Is this a known issue?
Our workaround for this is to use -genv I_MPI_ADJUST_GATHERV 3 instead of -genv I_MPI_CBWR 2.

Best regards,
Frank

Frank_R_1 · ‎10-14-2022

No one else experienced this behavior on Windows?

With no changes in code, only swapping mpi libraries leads to performance drop.

How can I get MPI statistics in Intel MPI 2021.6/2021.7 to analyze the problem?

Frank

ShivaniK_Intel · ‎10-17-2022

Hi,

Thanks for posting in the Intel forums.

Could you please provide us with the sample reproducer and steps to reproduce the issue at our end?

>>>Another problem occurs on Linux on more than one cluster node. Here the mpi libraries 2021.6/2021.7 hang in the Mellanox driver (call stack):

Redhat driver

Could you please provide us with the complete debug log exporting I_MPI_DEBUG=30?

>>>How can I get MPI statistics in Intel MPI 2021.6/2021.7 to analyze the problem?

Could you please try using Intel Trace Analyzer and collector and let us know the output?

Thanks & Regards

Shivani

Frank_R_1 · ‎10-18-2022

Hi,

It seems that I_MPI_STATS only works for Linux, since a a program of aps is missing on Windows!

mpiexec.exe -np 4 -genv I_MPI_STATS 0 -delegate -localroot mpi_test_intel.exe
[proxy:0:0@aws1de051] HYD_spawn (..\windows\src\hydra_spawn.c:286): unable to create process aps --collection-mode=omp,mpi mpi_test_intel.exe (error code 2)
[proxy:0:0@aws1de051] launch_processes (proxy.c:596): error creating process (error code 2). The system cannot find the file specified.

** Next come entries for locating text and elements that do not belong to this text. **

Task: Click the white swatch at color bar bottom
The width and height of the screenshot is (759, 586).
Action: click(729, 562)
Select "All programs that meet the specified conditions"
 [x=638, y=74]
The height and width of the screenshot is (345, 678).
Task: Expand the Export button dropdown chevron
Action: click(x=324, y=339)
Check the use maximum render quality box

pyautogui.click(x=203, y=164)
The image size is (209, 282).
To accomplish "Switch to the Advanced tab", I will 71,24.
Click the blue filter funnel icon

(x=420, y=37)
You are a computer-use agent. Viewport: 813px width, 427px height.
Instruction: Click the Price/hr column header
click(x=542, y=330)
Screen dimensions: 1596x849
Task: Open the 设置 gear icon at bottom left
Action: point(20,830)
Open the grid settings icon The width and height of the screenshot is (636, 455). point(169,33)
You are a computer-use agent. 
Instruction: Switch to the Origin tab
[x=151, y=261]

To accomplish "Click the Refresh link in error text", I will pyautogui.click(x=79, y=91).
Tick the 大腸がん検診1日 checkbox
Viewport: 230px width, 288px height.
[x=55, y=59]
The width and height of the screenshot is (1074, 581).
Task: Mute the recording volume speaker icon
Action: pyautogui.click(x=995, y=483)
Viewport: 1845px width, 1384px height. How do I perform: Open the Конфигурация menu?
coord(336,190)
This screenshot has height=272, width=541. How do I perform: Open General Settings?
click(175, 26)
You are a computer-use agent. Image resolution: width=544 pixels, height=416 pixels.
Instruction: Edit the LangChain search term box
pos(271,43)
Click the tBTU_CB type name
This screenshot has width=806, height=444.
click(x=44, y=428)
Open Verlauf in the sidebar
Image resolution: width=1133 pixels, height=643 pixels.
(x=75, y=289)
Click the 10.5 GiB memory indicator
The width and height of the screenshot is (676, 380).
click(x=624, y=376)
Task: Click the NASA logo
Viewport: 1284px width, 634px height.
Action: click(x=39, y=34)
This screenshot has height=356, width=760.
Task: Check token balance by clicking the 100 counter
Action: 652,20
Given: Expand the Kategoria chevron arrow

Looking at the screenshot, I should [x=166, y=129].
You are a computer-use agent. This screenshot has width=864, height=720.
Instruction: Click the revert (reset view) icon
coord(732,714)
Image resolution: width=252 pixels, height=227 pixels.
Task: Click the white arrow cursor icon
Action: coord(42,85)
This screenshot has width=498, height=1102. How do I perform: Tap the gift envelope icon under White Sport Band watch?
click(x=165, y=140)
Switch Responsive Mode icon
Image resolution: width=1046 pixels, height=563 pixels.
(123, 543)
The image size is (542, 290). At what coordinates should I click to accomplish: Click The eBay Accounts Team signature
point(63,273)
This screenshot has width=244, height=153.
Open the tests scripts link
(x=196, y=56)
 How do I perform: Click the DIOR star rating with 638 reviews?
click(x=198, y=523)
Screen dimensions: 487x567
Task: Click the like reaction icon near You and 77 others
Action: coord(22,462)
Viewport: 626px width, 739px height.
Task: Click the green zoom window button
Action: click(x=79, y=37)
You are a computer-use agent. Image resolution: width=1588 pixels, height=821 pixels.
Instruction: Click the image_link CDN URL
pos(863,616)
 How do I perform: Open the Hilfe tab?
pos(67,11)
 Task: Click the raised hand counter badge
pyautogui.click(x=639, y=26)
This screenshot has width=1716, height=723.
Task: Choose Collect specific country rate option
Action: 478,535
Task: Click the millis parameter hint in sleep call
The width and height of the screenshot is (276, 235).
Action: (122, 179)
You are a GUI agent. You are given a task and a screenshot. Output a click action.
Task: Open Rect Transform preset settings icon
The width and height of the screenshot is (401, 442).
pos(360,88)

[proxy:0:0@aws1de051] main (proxy.c:969): error launching_processes
[mpiexec@aws1de051] wmain (mpiexec.c:2165): assert (pg->intel.exitcodes != NULL) failed
[mpiexec@aws1de051] HYD_sock_write (..\windows\src\hydra_sock.c:387): write error (errno = 34)

A sample reproducer is a problem at the moment. I want to use MPI statistics on Windows to get an impression which mpi 2021.7 functions are called and which are slow compared to mpi 2018.3. See above for the problem with statistics...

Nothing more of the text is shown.